In Formula (4), R ¹ is a hydrogen atom or a methyl group, R ² is an alkyl group having 1 to 6 carbon atoms, R ³ is a methyl group or an ethyl group, and R ⁴ is a hydrogen atom or a methyl group. Or it is an ethyl group.

Examples of the alkyl group having 1 to 6 carbon atoms of R ² include methyl group, ethyl group, n-propyl group, isopropyl group, n-butyl group, isobutyl group, s-butyl group, t-butyl group, n- Examples include pentyl group, isopentyl group, t-pentyl group, neopentyl group, n-hexyl group, and isohexyl group.

R ² can combine with R ¹ or R ³ to form a ring structure. Examples of the ring structure when R ² is bonded to R ³ include cyclopentane, cyclohexane, and cycloheptane. Examples of the ring structure when R ² is bonded to R ¹ include cyclopentanone, cyclohexanone, and cycloheptanone.

Examples of the compound represented by the formula (4) include ketones such as methyl isopropyl ketone (MIPK), methyl t-butyl ketone (MTBK), methyl isobutyl ketone (MIBK), methyl cyclohexyl ketone, and methylcyclohexanone; Aldehydes such as isopropyl aldehyde and isobutyraldehyde.
A carbonyl compound can be used individually or in combination of 2 types or more, respectively.

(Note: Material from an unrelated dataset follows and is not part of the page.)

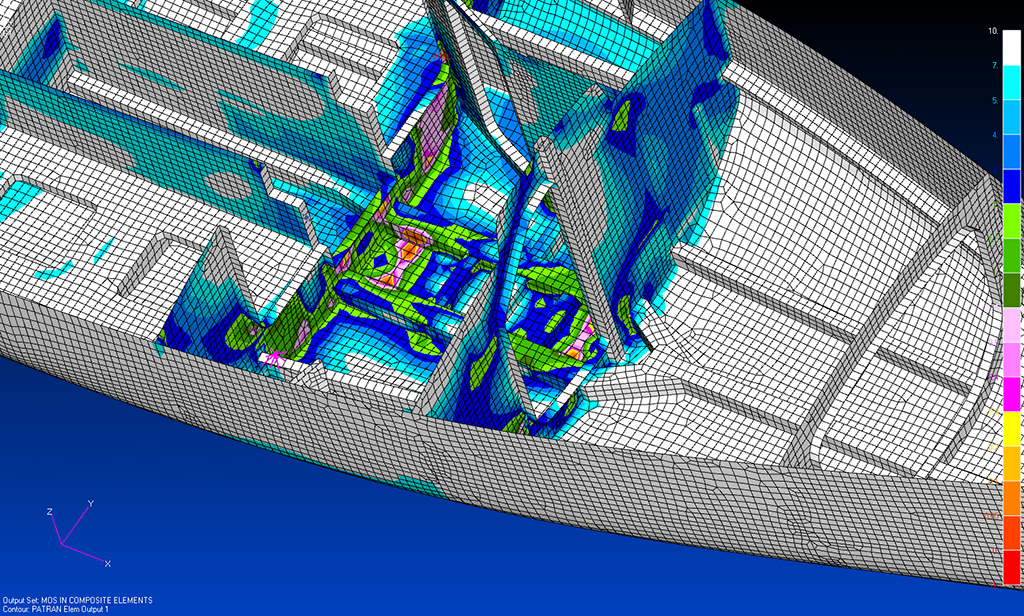Click the X axis label
The image size is (1024, 616).
tap(107, 564)
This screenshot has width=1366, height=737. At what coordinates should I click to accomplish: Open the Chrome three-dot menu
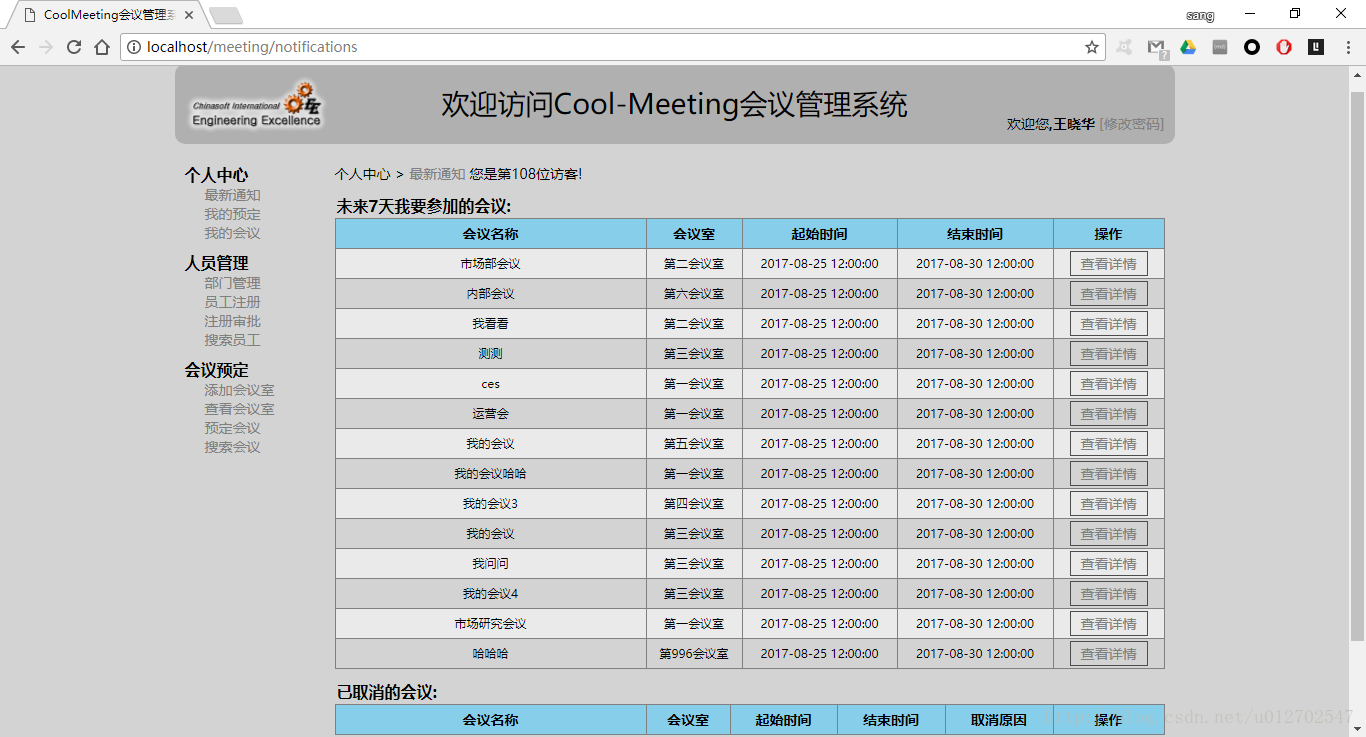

The polyamine which is a raw material of ketimine is not particularly limited as long as it has two or more amino groups. Of these, aliphatic polyamines are preferred from the viewpoint of excellent curing speed.
Examples of aliphatic polyamines include 2,5-dimethyl-2,5-hexamethylenediamine, mensendiamine, 1,4-bis (2-amino-2-methylpropyl) piperazine, and propylene branches at both molecular ends. Polypropylene glycol (PPG) with an amino group bonded to carbon, ethylenediamine, propylenediamine, butylenediamine, diethylenetriamine, triethylenetetramine, tetraethylenepentamine, pentaethylenehexamine, hexamethylenediamine, trimethylhexamethylenediamine, N-aminoethylpiperazine , 1,2-diaminopropane, iminobispropylamine, polyether methyl iminobispropylamine, a methylene group to an amine nitrogen, such as _{H 2 N (CH 2 CH 2} O) 2 (CH 2) 2 NH 2 was bound Skeletal diamine, 1,5-diamino-2-methylpentane, metaxylylenediamine (MXDA), polyamidoamine, isophoronediamine, 1,3-bisaminomethylcyclohexane (1,3BAC), 1-cyclohexylamino-3- Examples include aminopropane, 3-aminomethyl-3,3,5-trimethyl-cyclohexylamine, and norbornanediamine (NBDA). Among these, norbornanediamine, 1,3-bisaminomethylcyclohexane, metaxylylenediamine, H ₂ N (CH ₂ CH ₂ O) ₂ (CH ₂ ) ₂ NH ₂ , and polyamidoamine are used because of their high curing speed. preferable.
Polyamines can be used alone or in combination of two or more.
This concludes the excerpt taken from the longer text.